Democracia no Brasil preservada graças à força das instituições

por Lusa

O juiz do Supremo Tribunal Federal do Brasil Gilmar Mendes disse hoje que a democracia no país foi preservada graças à força das instituições e defendeu a necessidade de se regular conteúdos na Internet para combater a desinformação.

"Tivemos quatro anos de um Governo [de Jair Bolsonaro] muito complexo e que decidiu pelo enfrentamento às instituições. O próprio Supremo Tribunal Federal [STF] foi alvo de muitos ataques diretamente do próprio Presidente Bolsonaro", afirmou Gilmar Mendes, que acrescentou "o negacionismo" do anterior executivo brasileiro em relação à pandemia de covid-19.

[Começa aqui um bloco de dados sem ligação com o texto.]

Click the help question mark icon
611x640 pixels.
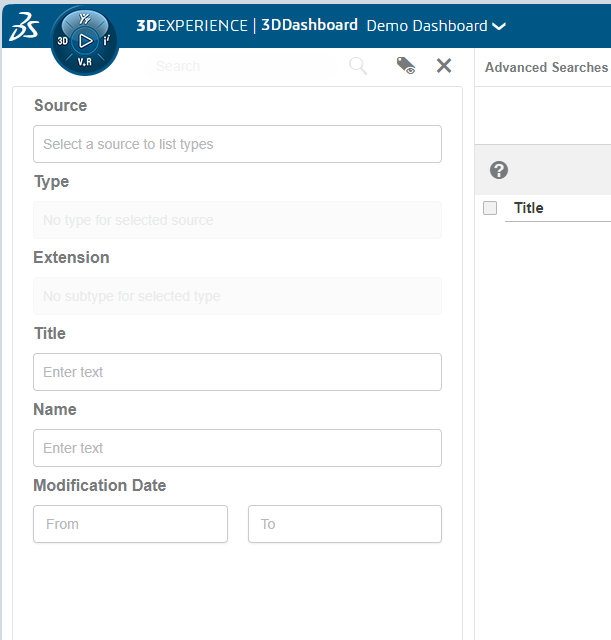[499, 170]
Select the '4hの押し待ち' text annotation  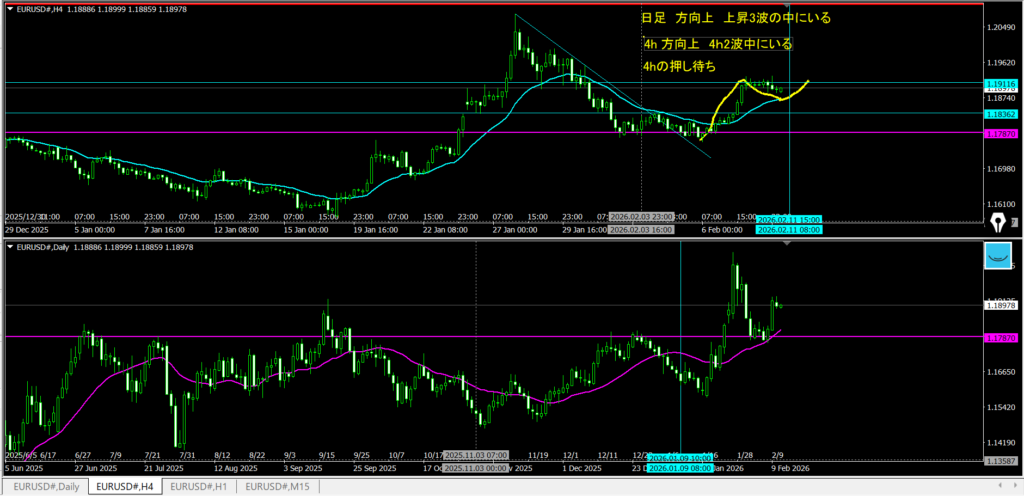click(680, 67)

"E hoje nós vemos que, diferentemente do que aconteceu em outros países, a democracia foi preservada no Brasil graças à força das instituições, graças, inclusive, ao papel da Suprema Corte [STF] e do Tribunal Superior Eleitoral", disse o juiz à agência Lusa em Madrid, onde hoje participou no encontro Fórum Transformações - Revolução Digital e Democracia, organizado pelo Fórum de Integração Brasil Europa (FIBE).

Gilmar Mendes respondeu desta forma quando questionado sobre os ensinamentos para o resto do mundo, ou que referência pode ser o caso do Brasil no debate dos desafios e ameaças à democracia, sobretudo, no contexto da desinformação e das designadas `fake news`.

"Eu poderia estar aqui contando a história da derrocada de uma corte [tribunal]. Mas, ao contrário, nós apresentamos o resultado de um sucesso, de uma operação bem-sucedida. As instituições fortes impediram a debacle da democracia no Brasil", insistiu.

O STF continua hoje a ser alvo de ataques e críticas, por causa de decisões relacionadas com os conteúdos na Internet, a que dão voz Jair Bolsonaro (que deixou de ser Presidente no final de 2022) e organizações próximas do ex-chefe de Estado, e a que recentemente se juntou o empresário Elon Musk, dono da rede social X (antigo Twitter).

Estas vozes falam em censura do STF, "ditadura judicial" no Brasil ou ataques ao direito de expressão.

"Obviamente que isso é um total exagero", disse hoje Gilmar Mendes.

O juiz do STF desde 2002 realçou que aquilo que existe é um debate sobre a "eventual retirada de conteúdo [da Internet] quando há omissão dos provedores na própria moderação de conteúdos" relacionados, por exemplo, com pedofilia ou crimes contra a honra, ao abrigo daquilo que já está previsto em diversa legislação.

"Em geral é isso que tem ocorrido e isso tem sido muitas vezes massivamente divulgado como se fosse algo próximo a uma censura. Nada de censura, são cuidados, são deveres de cuidados que muitas vezes não são observados pelos provedores e que o judiciário [poder judicial] então determina que seja observado", explicou.

Para o juiz do STF, a tecnologia e o uso da Internet foram vistos, num primeiro momento, como "uma grande oportunidade para a ampliação da democracia", dando o exemplo do movimento que ficou conhecido como "primavera árabe".

"Mas depois também vimos que ela pode ser uma ameaça, essa criação das chamadas bolhas virtuais", acrescentou o juiz, que deu como exemplo o referendo do Brexit (saída do Reino Unido da União Europeia), um dos primeiros casos que revelou a existência de "algum perigo" nos processos eleitorais.

Seguiram-se eleições em que "os sistemas tradicionais foram abandonados em favor das redes", com "uso massivo das `fake news`", e "por isso o debate sobre a regulação", defendeu.

"Eu acho que [a tecnologia e a Internet] é um dado da nossa realidade. Não podemos fugir, não temos como retroceder, mas é claro que precisamos ter algum tipo de disciplina", acrescentou.

O juiz realçou que a tecnologia e a Internet prestam um "grande serviço" e estão presentes no dia a dia da generalidade das sociedades, "mas é preciso ter cuidados para que não haja a própria manipulação da consciência das pessoas, que as pessoas não tomem decisões a partir dessa residência ou habitação em bolhas".

Gilmar Mendes explicou que foi neste contexto que o STF avançou recentemente com uma resolução que regula as `fake news` e a sua retirada da Internet, assim como "o mau uso da chamada propaganda por inteligência artificial", reconhecendo que a regulação destas temáticas é "um grande desafio".

O juiz congratulou-se por haver no Brasil, atualmente, um "consenso básico" entre diferentes forças políticas para avançar com legislação como a de combate às `fake news` e disse estar "bastante otimista em relação à paz política" no país, além de continuar a ter "muita confiança" na "força das instituições para a manutenção da normalidade".